Sega has suddenly announced that 60 classic games from its back catalog are about to be delisted from Steam. Now, it’s not as if you’ll be lacking for ways to play, say, Streets of Rage after these versions of the games go down, but the delistings are notable for a few reasons, including the fact that these are some of the only legally purchasable classic game ROMs you’ll find anywhere on the internet.
The full list of games that are being taken down is available on Sega’s official support site, which also confirms that they’ll be removed on 11:59pm PT on December 6. The list includes a few Dreamcast ports alongside the Sega Genesis Classics collection, which encompass a total of 60 games on Steam. We’re talking stuff like Golden Axe, Streets of Rage, and Phantasy Star IV – all bonafide classics of the 16-bit era.
While on consoles this collection is, as the name suggests, a collection – and it’s being delisted on Switch, Xbox, and PlayStation too – on Steam each Genesis game is available separately, with most of them selling for $0.99. The emulator bundled with the games isn’t a particularly great one, though it does have nice features like Steam Workshop support letting you download your own ROM hacks.
But the real reason to buy these games is that once you install them, you can just browse to that install filter and find a ROM file to use any way you like – no encrypted files to datamine or DRM to bypass. Just raw ROM files that you’ve legally purchased. That means you can drop those ROMs into your emulator of choice and play them however you want, totally legally. Short of getting hold of a USB cartridge reader and dumping games yourself, it’s almost impossible to get ahold of raw ROMs without pirating them, which makes this collection particularly notable among retro rereleases on PC.
The question is why Sega has chosen to suddenly delist these games now. The titles were released between 2010 and 2012, so they’ve all been available for well over a decade without issue. Three individual games from the collection were, however, delisted in 2022. The whole Sonic the Hedgehog trilogy was removed just before the launch of Sonic Origins, a series-specific package that was maligned by its own developers.

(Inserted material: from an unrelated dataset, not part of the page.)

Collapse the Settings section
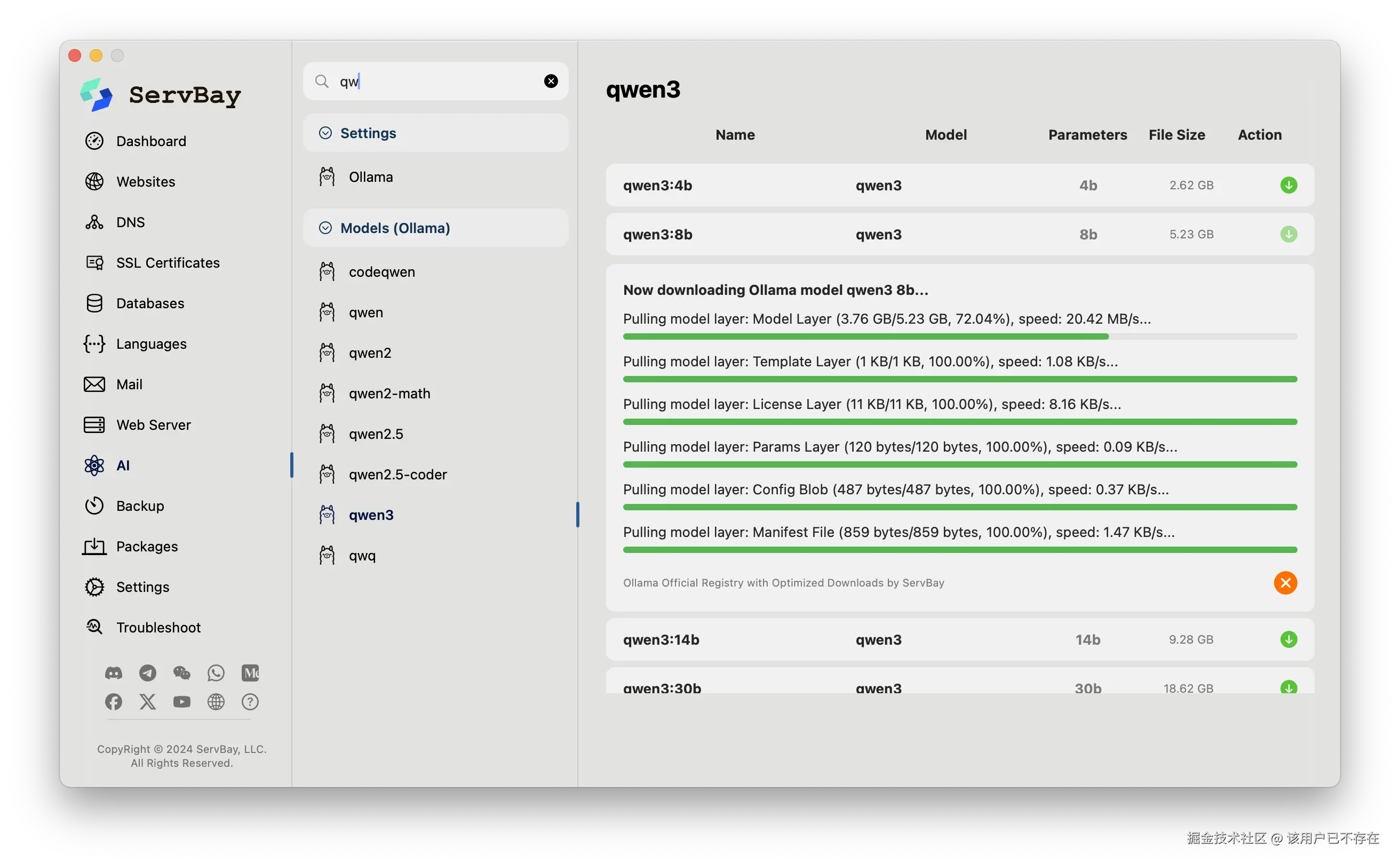The width and height of the screenshot is (1400, 866). click(x=325, y=133)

We know Sega has big plans for old IP with revivals of plenty of classic games in the works, and it’s possible the company is planning some sort of new classic collection that would replace this one in the near future. December 7, the day after these games go down, will mark the one-year anniversary of Sega’s big Power Surge reveal, so the timing’s certainly conspicuous. Let’s just hope whatever’s to come gives these classics the treatment they deserve.